Arrivé en milieu d’après-midi pour la deuxième étape d’une tournée asiatique après l’Inde, le président américain ne devait rester qu’une vingtaine d’heures à Djakarta, où 8500 policiers et militaires ont été mobilisés. Mais la visite pourrait être encore raccourcie à cause du Merapi, toujours en éruption à plus de 400 kilomètres de la capitale indonésienne. «Il sera probablement nécessaire que nous quittions l’Indonésie avec plusieurs heures d’avance sur l’heure prévue demain à cause des risques liés aux cendres volcaniques», a indiqué le porte-parole de la Maison Blanche, Robert Gibbs, à bord d’Air Force One.

Barack Obama doit se rendre en Corée du Sud pour participer au sommet du G20. De l’aéroport, il s’est immédiatement rendu au palais présidentiel pour des entretiens avec son homologue Susilo Bambang Yudhoyono, qui dirige depuis cinq ans la troisième plus grande démocratie au monde.

Les deux hommes devaient signer un «partenariat global» négocié depuis plus d’un an. Il vise à renforcer la coopération dans les domaines de la sécurité, un enjeu clé pour les Etats-Unis en raison de la situation stratégique de l’Indonésie, mais aussi de l’économie, de la lutte contre la déforestation ou des échanges universitaires. L’Indonésie et l’Inde sont «des puissances émergentes et des démocraties» que les Etats-Unis «considèrent comme des piliers de ses intérêts stratégiques pour le XXIe siècle», a expliqué Ben Rhodes, un conseiller d’Obama.

L’Indonésie cherche à construire avec les Etats-Unis une «relation d’égal à égal», lui permettant d’affirmer sa place de première puissance économique d’Asie du sud-est et de membre du G20. Peuplé de 240 millions d’habitants et riche en matières premières, le pays peut se montrer exigeant car il est courtisé de toute part, notamment par la Chine, décidée à y investir des dizaines de milliards de dollars dans les infrastructures, l’énergie ou les mines.

En raison de la brièveté de sa visite, Barack Obama n’aura pas le temps de montrer à son épouse Michelle la maison et les deux écoles qu’il a fréquentées entre 1967 et 1971. Mais il pourrait croiser des anciens camarades extrêmement fiers de raconter qu’ils ont joué au foot ou coursé des poulets avec le jeune «Barry», son surnom à l’époque.

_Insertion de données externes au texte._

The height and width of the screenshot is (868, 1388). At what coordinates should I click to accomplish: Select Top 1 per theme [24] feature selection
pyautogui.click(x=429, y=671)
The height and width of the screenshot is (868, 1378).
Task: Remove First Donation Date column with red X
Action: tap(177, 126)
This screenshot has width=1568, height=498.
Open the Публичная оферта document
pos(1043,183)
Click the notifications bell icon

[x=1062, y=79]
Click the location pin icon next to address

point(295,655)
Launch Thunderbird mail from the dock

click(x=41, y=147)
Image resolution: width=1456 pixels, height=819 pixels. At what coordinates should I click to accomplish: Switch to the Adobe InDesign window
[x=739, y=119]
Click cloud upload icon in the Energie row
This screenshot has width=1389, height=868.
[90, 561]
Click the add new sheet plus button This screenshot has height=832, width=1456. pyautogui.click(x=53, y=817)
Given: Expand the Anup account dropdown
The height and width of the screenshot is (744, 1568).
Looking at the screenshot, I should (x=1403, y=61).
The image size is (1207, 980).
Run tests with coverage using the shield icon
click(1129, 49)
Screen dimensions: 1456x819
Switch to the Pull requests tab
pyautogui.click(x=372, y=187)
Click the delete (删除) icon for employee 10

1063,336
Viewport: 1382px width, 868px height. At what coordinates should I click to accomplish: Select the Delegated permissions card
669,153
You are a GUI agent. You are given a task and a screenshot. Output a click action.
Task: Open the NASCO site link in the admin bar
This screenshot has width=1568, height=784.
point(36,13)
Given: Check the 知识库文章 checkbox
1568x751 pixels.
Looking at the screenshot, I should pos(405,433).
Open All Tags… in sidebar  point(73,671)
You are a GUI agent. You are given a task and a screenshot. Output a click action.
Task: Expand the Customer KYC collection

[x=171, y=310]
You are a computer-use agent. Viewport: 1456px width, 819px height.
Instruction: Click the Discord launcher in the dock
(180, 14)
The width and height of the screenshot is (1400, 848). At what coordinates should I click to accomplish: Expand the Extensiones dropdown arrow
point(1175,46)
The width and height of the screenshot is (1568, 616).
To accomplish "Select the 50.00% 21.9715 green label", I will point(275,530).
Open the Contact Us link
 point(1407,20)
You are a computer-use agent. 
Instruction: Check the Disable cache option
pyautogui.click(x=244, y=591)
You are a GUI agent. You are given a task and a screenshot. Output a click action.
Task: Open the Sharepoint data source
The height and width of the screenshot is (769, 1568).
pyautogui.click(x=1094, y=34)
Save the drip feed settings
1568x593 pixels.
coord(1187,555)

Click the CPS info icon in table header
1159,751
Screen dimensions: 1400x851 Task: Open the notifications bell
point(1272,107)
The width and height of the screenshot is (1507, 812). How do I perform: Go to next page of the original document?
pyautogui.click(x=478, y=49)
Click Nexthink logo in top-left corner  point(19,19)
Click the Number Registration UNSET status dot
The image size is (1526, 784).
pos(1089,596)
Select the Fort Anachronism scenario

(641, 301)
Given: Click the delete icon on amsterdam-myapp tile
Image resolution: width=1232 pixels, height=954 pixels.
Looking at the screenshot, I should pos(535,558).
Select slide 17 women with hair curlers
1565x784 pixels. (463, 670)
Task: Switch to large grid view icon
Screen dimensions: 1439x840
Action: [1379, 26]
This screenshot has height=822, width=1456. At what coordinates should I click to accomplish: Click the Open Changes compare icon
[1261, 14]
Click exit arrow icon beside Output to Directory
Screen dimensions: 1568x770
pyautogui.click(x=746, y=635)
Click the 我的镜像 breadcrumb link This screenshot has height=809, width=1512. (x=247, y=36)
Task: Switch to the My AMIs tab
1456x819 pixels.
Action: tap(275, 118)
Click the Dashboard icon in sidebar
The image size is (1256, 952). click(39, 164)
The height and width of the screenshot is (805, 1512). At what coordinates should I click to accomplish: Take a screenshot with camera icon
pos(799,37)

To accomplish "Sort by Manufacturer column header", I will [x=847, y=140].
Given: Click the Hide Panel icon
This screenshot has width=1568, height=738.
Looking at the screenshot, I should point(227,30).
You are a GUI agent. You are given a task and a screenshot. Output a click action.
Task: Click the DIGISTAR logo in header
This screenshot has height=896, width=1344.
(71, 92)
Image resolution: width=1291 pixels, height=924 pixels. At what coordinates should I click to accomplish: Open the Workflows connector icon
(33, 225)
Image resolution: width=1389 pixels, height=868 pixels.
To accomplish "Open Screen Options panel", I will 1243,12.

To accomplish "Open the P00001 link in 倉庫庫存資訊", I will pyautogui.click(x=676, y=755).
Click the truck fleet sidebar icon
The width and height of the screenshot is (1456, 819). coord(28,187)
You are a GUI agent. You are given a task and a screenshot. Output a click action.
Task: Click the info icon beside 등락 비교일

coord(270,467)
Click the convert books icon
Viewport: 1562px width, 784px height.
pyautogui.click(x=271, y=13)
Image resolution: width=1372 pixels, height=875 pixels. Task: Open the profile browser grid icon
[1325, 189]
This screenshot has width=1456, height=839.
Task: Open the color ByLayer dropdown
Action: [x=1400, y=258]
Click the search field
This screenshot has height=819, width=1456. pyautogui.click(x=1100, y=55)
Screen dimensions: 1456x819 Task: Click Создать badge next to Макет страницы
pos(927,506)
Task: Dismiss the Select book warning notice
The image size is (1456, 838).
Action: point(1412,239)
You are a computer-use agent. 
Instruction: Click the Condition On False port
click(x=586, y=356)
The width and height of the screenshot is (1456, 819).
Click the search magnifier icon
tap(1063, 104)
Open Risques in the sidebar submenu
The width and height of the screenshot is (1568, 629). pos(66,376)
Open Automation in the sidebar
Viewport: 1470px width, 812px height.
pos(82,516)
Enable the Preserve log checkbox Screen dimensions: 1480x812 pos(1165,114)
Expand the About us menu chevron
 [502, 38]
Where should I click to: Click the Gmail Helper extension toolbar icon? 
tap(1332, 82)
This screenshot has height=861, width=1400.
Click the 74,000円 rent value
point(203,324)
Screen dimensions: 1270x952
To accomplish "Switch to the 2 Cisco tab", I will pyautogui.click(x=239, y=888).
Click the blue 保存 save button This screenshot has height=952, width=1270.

Le programme initial prévoyait que Barack Obama visite mercredi matin l’immense mosquée de Djakarta, un geste apprécié dans le pays comptant le plus de musulmans au monde. Il devait ensuite prononcer un discours en plein air à l’université d’Indonésie, où il devrait plaider pour des relations fraternelles entre son pays et l’islam.

Sa visite se déroule dans un contexte difficile pour l’Indonésie, endeuillée par deux catastrophes naturelles – un tsunami et l’éruption du Merapi – qui ont causé la mort de plus de 500 morts et fait des dizaines de milliers de sans-abri ces deux dernières semaines.